Die Ga-utschos besitzen alle den Stolz des Spaniers und, infolge ihres eigenartigen Lebens, eine ungemeine Freiheitsliebe. Jeder hält sich für einen Caballero und ist sehr höflich gegen andre, um selbst höflich behandelt zu werden. Der ärmste Teufel, ja selbst der Bettler wird »Euer Gnaden« genannt. Derjenige Fremde, welcher glaubt, er dürfe auf einen Gaucho von oben herabblicken, weil er reicher oder gebildeter als dieser ist, wird bald so zurechtgewiesen werden, daß ihm der Hochmut vergeht. Herablassung beantwortet der Gaucho mit der ausgesuchtesten Grobheit oder, falls dies nichts fruchtet, gar mit dem Messer. Behandelt man ihn aber höflich, läßt man ihn als einen menschlich vollständig Gleichberechtigten gelten, so wird man bald einen treuen und aufopfernden Freund an ihm haben. Zu rühmen ist vor allen Dingen seine Ehrlichkeit.

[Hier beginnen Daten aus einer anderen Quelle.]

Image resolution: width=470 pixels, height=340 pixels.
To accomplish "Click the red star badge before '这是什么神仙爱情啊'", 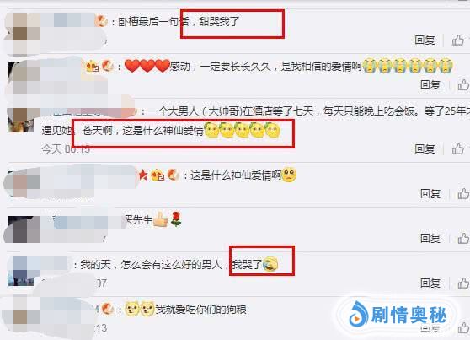I will tap(143, 175).
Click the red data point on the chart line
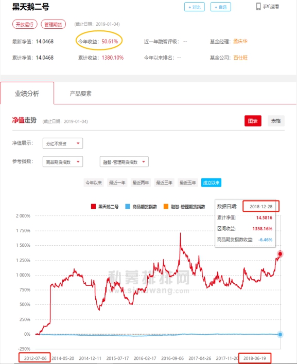 coord(280,254)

So wie er seine Hütte nie verschließt, so wird er selbst auch niemals stehlen. Findet er etwas, so gibt er es, falls die Möglichkeit vorhanden ist, dem Verlustträger ganz gewiß zurück. Ein Gaucho zum Beispiel, welcher so arm war, daß er nicht einmal einen Schemel besaß und das Gerippe eines Pferdekopfes als Stuhl benutzte, fand auf offener Pampa eine Uhr, welche einem ausländischen Reisenden aus der Tasche geglitten war. Er jagte einen Tag lang Von einem Nachbar zum andern, um zu erfahren, wem die Uhr wohl gehören könne, und als er von dem Fremden hörte und nun vermuten mußte, daß dieser sie verloren habe, ritt er ihm zwei Tage lang nach, um sie ihm zu bringen. Als ihm der Reisende eine Geldbelohnung geben wollte, warf er sie ihm verächtlich vor die Füße und kehrte, ohne ein Wort zu sagen, um.

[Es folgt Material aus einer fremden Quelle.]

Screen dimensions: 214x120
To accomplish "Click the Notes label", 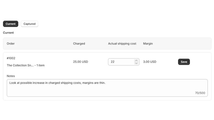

Von Jugend auf an das Pferd gewöhnt, sind die Gauchos ebenso kühne wie unermüdliche Reiter. Sie gleichen darin den Westmännern und Indianern Nordamerikas. Eine Strecke von hundert Schritten zu gehen, fällt dem Gaucho gar nicht ein. Sobald er seinen Rancho verläßt, sitzt er zu Pferde. Zweijährige Kinder sprengen auf halbwilden Pferden jubelnd in die Pampa hinein. Auch die Frauen reiten, und zwar nach Männerart, nicht die Beine auf einer Seite des Pferdes. Oftmals sieht man Mann und Weib zusammen auf einem Pferde sitzen, die Frau dann stets verkehrt auf dem Hinterteile des Pferdes, ohne allen Halt, ihren Rücken an denjenigen des Mannes lehnend. Und doch fällt sie selbst im schnellsten Galopp nicht herab.

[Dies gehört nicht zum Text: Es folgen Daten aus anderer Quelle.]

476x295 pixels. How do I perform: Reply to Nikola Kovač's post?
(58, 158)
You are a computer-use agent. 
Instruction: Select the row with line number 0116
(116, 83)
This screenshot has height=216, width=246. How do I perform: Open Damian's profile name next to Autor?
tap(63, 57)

Eine Untugend, und zwar eine große, besitzt der Gaucho. Er ist nämlich vollständig gefühllos gegen sein Pferd. Er schnallt den Sattel auf den wunden, eiternden Rücken seines Tieres und gräbt demselben mit den großen, scharfen Sporen tiefe Löcher in die Weichen, ohne daran zu denken, welche Schmerzen er dem armen Geschöpf bereitet. Darum fürchten die Pferde ihren Herrn und gebärden sich wie toll, wenn er sie zusammentreibt, um sich für den Ritt eins mit dem Lasso aus der Herde zu fangen. Bricht es unter ihm zusammen, so läßt er es, noch lebend, für die Geier liegen und holt sich ein andres. Bei den ungezählten Herden, die es im Lande gibt, ist ein Pferd so billig, daß man sich zum Tode eines solchen Tieres vollständig gleichgültig verhält. Daher die zahllosen Pferdegerippe, denen man allüberall begegnet. Man kann, ohne zu übertreiben, sagen, daß die weiten, endlosen Pampas mit Pferdeknochen geradezu gedüngt sind.